Record extracts ::
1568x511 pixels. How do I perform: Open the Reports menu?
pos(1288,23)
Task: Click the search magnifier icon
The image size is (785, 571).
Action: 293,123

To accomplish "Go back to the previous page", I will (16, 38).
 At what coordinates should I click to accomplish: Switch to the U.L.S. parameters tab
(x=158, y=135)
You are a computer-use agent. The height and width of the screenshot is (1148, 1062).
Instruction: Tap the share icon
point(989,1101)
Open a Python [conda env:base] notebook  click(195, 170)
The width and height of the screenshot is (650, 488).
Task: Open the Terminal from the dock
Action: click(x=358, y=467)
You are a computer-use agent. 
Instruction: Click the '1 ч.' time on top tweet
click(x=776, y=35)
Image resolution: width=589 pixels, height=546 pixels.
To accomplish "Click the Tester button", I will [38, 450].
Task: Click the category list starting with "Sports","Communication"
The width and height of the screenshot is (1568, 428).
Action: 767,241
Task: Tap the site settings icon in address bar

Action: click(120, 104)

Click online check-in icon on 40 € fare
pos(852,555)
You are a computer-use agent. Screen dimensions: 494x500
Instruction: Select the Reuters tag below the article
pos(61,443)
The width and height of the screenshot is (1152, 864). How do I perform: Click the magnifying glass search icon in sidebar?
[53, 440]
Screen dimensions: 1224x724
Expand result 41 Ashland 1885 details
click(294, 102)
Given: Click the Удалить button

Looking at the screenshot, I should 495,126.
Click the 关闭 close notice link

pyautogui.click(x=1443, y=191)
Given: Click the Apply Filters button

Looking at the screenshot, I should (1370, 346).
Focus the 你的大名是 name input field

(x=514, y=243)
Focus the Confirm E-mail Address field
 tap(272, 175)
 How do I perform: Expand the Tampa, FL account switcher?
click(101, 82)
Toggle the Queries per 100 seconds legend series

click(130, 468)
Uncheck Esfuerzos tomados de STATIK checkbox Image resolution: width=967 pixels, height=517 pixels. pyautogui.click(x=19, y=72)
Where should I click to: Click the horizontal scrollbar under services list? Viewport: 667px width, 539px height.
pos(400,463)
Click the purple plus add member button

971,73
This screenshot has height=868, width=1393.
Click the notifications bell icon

Work to complete ::
A complete, exact transcription of the data above is required.

Exercise answer ::
1568x511 pixels. How do I perform: Open the Reports menu?
pos(1288,23)
Task: Click the search magnifier icon
The image size is (785, 571).
Action: 293,123

To accomplish "Go back to the previous page", I will (16, 38).
 At what coordinates should I click to accomplish: Switch to the U.L.S. parameters tab
(x=158, y=135)
You are a computer-use agent. The height and width of the screenshot is (1148, 1062).
Instruction: Tap the share icon
point(989,1101)
Open a Python [conda env:base] notebook  click(195, 170)
The width and height of the screenshot is (650, 488).
Task: Open the Terminal from the dock
Action: click(x=358, y=467)
You are a computer-use agent. 
Instruction: Click the '1 ч.' time on top tweet
click(x=776, y=35)
Image resolution: width=589 pixels, height=546 pixels.
To accomplish "Click the Tester button", I will [38, 450].
Task: Click the category list starting with "Sports","Communication"
The width and height of the screenshot is (1568, 428).
Action: 767,241
Task: Tap the site settings icon in address bar

Action: click(120, 104)

Click online check-in icon on 40 € fare
pos(852,555)
You are a computer-use agent. Screen dimensions: 494x500
Instruction: Select the Reuters tag below the article
pos(61,443)
The width and height of the screenshot is (1152, 864). How do I perform: Click the magnifying glass search icon in sidebar?
[53, 440]
Screen dimensions: 1224x724
Expand result 41 Ashland 1885 details
click(294, 102)
Given: Click the Удалить button

Looking at the screenshot, I should 495,126.
Click the 关闭 close notice link

pyautogui.click(x=1443, y=191)
Given: Click the Apply Filters button

Looking at the screenshot, I should (1370, 346).
Focus the 你的大名是 name input field

(x=514, y=243)
Focus the Confirm E-mail Address field
 tap(272, 175)
 How do I perform: Expand the Tampa, FL account switcher?
click(101, 82)
Toggle the Queries per 100 seconds legend series

click(130, 468)
Uncheck Esfuerzos tomados de STATIK checkbox Image resolution: width=967 pixels, height=517 pixels. pyautogui.click(x=19, y=72)
Where should I click to: Click the horizontal scrollbar under services list? Viewport: 667px width, 539px height.
pos(400,463)
Click the purple plus add member button

971,73
This screenshot has height=868, width=1393.
Click the notifications bell icon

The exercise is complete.